··· Records for this task

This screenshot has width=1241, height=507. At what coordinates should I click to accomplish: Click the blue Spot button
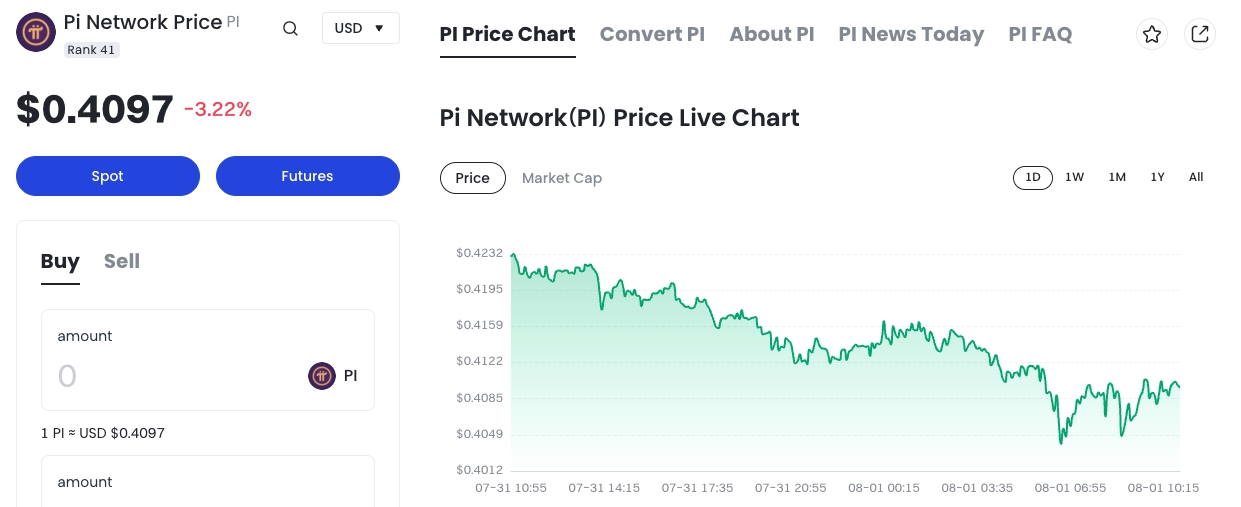point(108,176)
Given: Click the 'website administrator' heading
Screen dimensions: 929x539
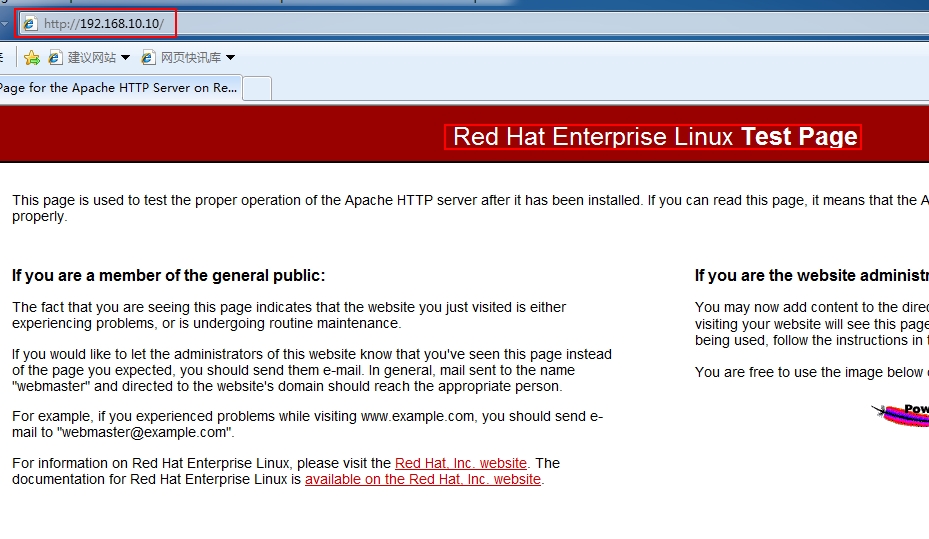Looking at the screenshot, I should (x=810, y=276).
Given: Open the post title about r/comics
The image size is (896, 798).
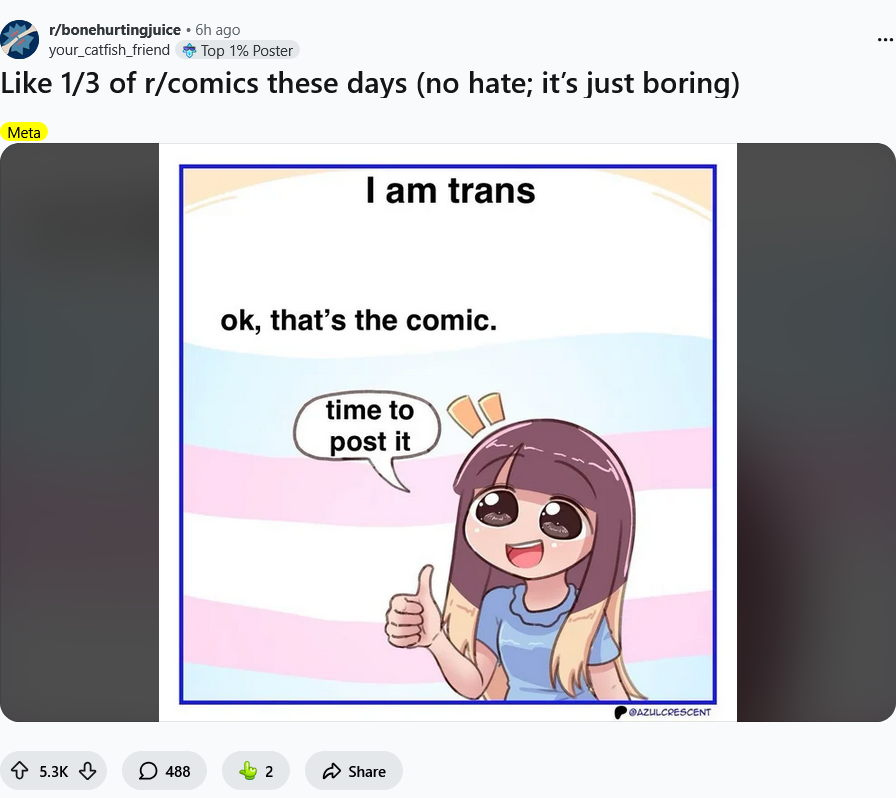Looking at the screenshot, I should [370, 83].
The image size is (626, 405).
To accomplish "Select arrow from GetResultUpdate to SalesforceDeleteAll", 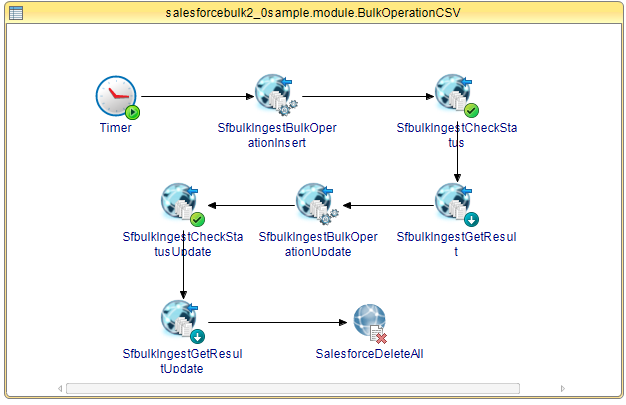I will pyautogui.click(x=277, y=322).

······

» Required work: Pictures in the entries do not go into the copy. Print only the lines starting at the one containing "Given: Click the" and ending at the one containing "The image size is (626, 405).", exactly as they appear.

» Output for this task:
Given: Click the 'website administrator' heading
Screen dimensions: 929x539
Looking at the screenshot, I should (x=810, y=276).
Given: Open the post title about r/comics
The image size is (896, 798).
Looking at the screenshot, I should [370, 83].
The image size is (626, 405).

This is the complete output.